このままでは石川の繊維産業が廃れてしまう。危機感を募らせ、「北陸の産業を元気に、日本の繊維を元気に」と大きくかじを切ったのが、KAJIグループの3代目社長・梶政隆氏だ。

KAJIグループの3代目社長・梶政隆氏

繊維関連の機械やパーツ製作、糸加工から生地づくりまでを一貫して行ってきた伝統と技術を生かし、2014年には軽さと機能性を追求したグッズを展開する「TO&FRO(トゥーアンドフロー)」をスタート。国内外に北陸の技術力を知らしめることになる。2019年に生地ブランド「KAJIF(カジフ)」、翌年は超合理的セットアップブランド「K-3B(ケースリービー)」を展開。そして2025年、繊維業界における日本最大級の体験型産業観光施設・KAJI FACTORY PARKをオープンした。

自社ブランドの設立で持続可能な仕組みを構築
2019年に立ち上げた「KAJIF」。糸や生地づくり、染色、加工の選定までを行い、自社の生地ブランドとして世に送り出した。薄くて軽く、織りが緻密で風を通さない布はたなびく様子まで美しく、パリコレでも注目された

守りから攻めに転ずる中で、KAJIFという自社の生地ブランドを発足させたことは、大きな意味があると砂山さん。
「自社で糸を加工し、生地を織り、編み、さらに染色や加工の選定までを一貫して行っています。下請けだけを担っていた時代は会社の名前が表に出なかったものが、生地ブランドとして前面に出ていける足場が整ったことになります」

KAJIFはスポーツやアウトドアといった分野を越えて、インテリア業界やアパレルのコレクションブランドも注目するようになった。

体験型施設によって生まれる
持続可能な地域の在り方

日本最大級の体験型産業観光施設・KAJI FACTORY PARK

さて、KAJIグループの新しい施設の構想がスタートしたのは2017年。当初は新工場をつくる予定だったそうだ。ところが3年が経った頃、世界を新型コロナウイルスが襲った。

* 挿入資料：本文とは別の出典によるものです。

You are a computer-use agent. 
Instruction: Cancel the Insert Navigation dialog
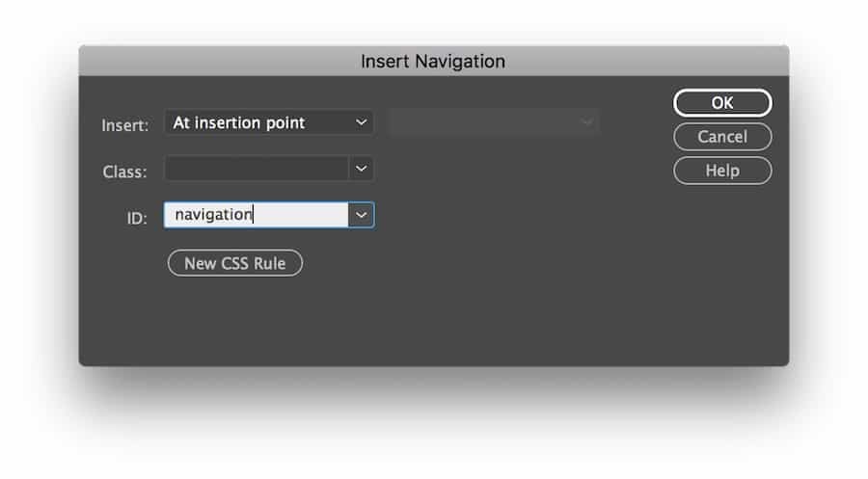pos(722,137)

すると日本はもとより海外からも注文が途絶え、瞬く間に工場の7割が稼働停止に。先が見通せない中、梶氏は大きく方向転換をした。新しい施設は工場だけではなく、日本中から人々が集い、ここ石川は繊維産業の中心地であるということを知ってもらうためのファクトリーパークをつくることにしたのだ。

地元企業の想いに
クリエイターたちが共感して実現

新潟県の産業観光イベント「燕三条 工場の祭典」を立ち上げた実績のある山田遊氏。梶政隆氏とは2016年、東京・羽田にTO&FROの1号店をつくったときからのつき合い。ともに繊維産業を盛り上げていく

パークのトータルディレクションにはmethod・山田遊氏、内装デザインに佛願忠洋氏、ランドスケープデザインにプラントハンターの西畠清順氏、パブリックアートデザインに建築家・陶芸家の奈良祐希氏という、各界のトップクリエイターを迎えた。完成したパークは、日本の合繊製造の最先端をリアルに体感できる場に。加えて、糸や生地でオリジナルアイテムをつくれるワークショップを展開。自社製品ブランド・TO&FROとK-3Bの旗艦店、北陸の工芸品が揃うショップ、直営レストラン、ふたつの遊具を備えたガーデンなども揃い、ふらりとやってきて満足できる遊び場となった。

リアルな場で魅力を伝え
関係人口の増加を狙う

糸巻きのモニュメントの間を通ってファクトリーツアーへ。最新技術も惜しまずに公開し、誰でも織物の現場を実体験できることで、繊維産業への関心が自然と高まる

砂山さんはこう話す。
「新しくレストランができたというので来てみたら、隣に繊維工場があって、地元石川が繊維の一大産地だとはじめて知ったというお客さまが少なくありません。実はそれこそが僕らの狙いです。石川や北陸の、ひいては日本の繊維を元気にするために、まずは地元の人たちに知ってもらわなければ」

レストランで食事をして工場を見学し、ワークショップに参加して一日を過ごす人も多い。工場は個人で自由に見学できるものだが、団体でファクトリーツアーに参加すれば、工場内をつぶさに案内してもらえる。現在は他県の行政や自治体からの視察に加え、異業種の人たちや学生も訪れるそうだ。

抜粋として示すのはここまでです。